Le message a été parfaitement entendu par les Drahi, Bolloré, Arnault, Niel, Pigasse, qui se sont lancés après Lagardère et Bouygues dans des politiques de concentrations sans précédent en prenant le contrôle des médias d’influence sous l’œil impassible de François Hollande et le mutisme de Manuel Valls et de Fleur Pellerin.

Les acteurs financiers ont largement participé à cette course folle vers la fameuse « taille critique » ; les banques ont des intérêts croisés avec les industriels investissant les industries de l’information, de la culture et de la communication (ICC) et ces intérêts sont doubles.

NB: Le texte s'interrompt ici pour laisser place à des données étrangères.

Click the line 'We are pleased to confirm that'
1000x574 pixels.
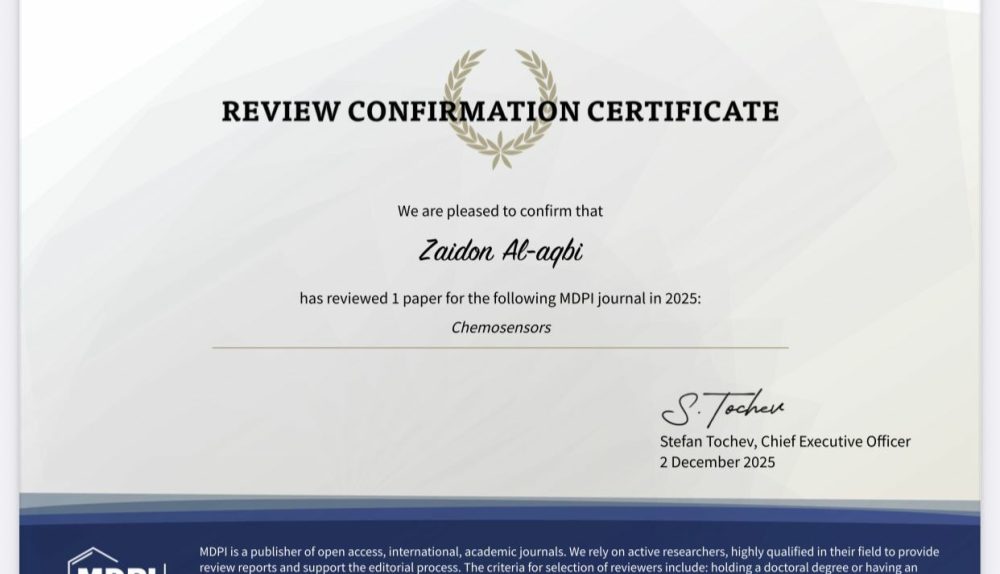point(500,211)
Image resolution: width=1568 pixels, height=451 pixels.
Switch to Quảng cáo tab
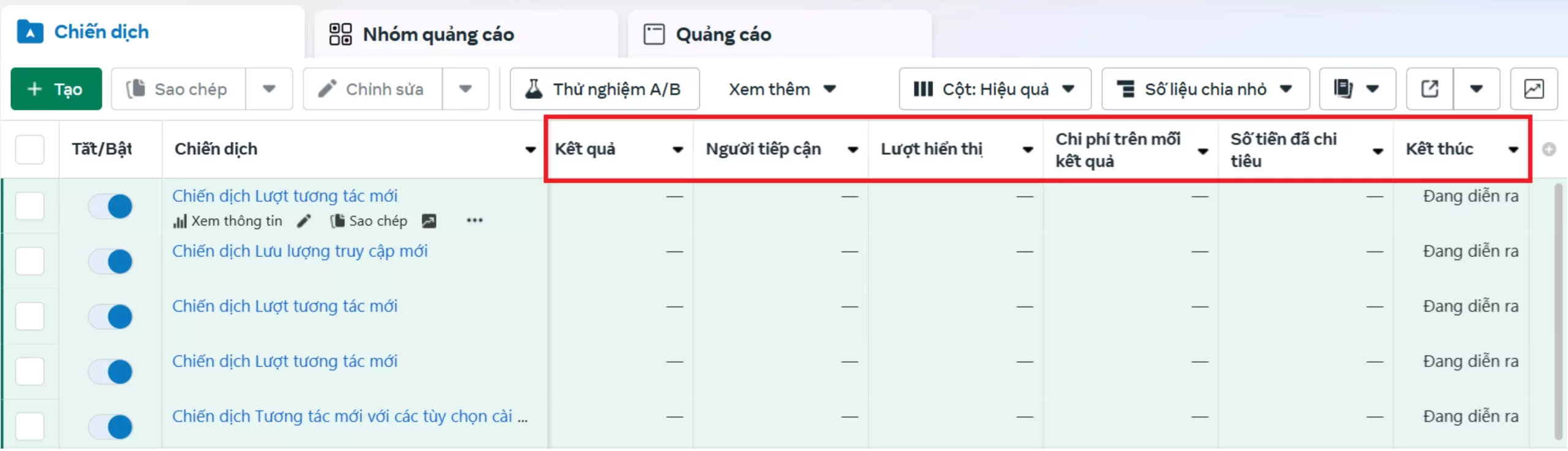(723, 34)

D’une part, les banques multiplient les activités de conseil dans les opérations de concentrations et leurs rémunérations sont très conséquentes ; d’autre part, elles encouragent ces concentrations en ouvrant des lignes de crédit alimentés par l’accumulation du capital de nouveaux investisseurs. Les groupes qui font appel à l’endettement doivent faire face à des frais financiers très élevés. Le coût des opérations de concentration sont importants et mettent les acheteurs en situation de dépendance vis-à-vis des bailleurs de fonds.

Deux économistes, Christopher Lantenois et Benjamin Coriat, ont analysé ce changement de paradigme : « La déréglementation financière conduite depuis la fin des années 1970 s’est traduite à la fois par la formation de nouveaux acteurs stratégiques : les investisseurs institutionnels et par un changement dans la hiérarchie des formes institutionnelles qui soutiennent l’accumulation de capital, consacrant le rôle désormais ‘’directeur’’ de la finance dans la dynamique économique. Au-delà de différences qui, sur certains aspects, ne sont nullement mineures, ces approches convergent sur quelques propositions clés qu’on peut résumer comme suit : – L’épargne concentrée entre les mains d’acteurs spécialisés dans la gestion d’actifs au profit de tiers a suscité la formation ou le renforcement de méga-acteurs (fonds de pension, fonds mutuels, sociétés d’assurance, fonds d’arbitrage et de capital d’investissement,…) qui, envisagés collectivement, sont devenus les principaux détenteurs de la propriété du capital des grandes entreprises. – Ces nouveaux acteurs, les investisseurs institutionnels, agissant le plus souvent en tant qu’actionnaires minoritaires ont été à même d’influencer significativement la fonction objectif des managers, pour les conduire à orienter leurs comportements et leurs décisions stratégiques dans un sens, celui de la shareholder value (ou mesure de la valeur créée par une entreprise), favorable à leurs intérêts. – Ces inflexions se sont traduites par l’affirmation de nouvelles orientations en ce qui concerne les stratégies industrielles elles mêmes des groupes où opèrent les investisseurs institutionnels. » (Investisseurs institutionnels non-résidents, corporate gouvernance et stratégie d’entreprise. Evaluation et analyse à partir d’un panel de firmes françaises et allemandes. Revue d’économie industrielle, 2e trimestre 2011)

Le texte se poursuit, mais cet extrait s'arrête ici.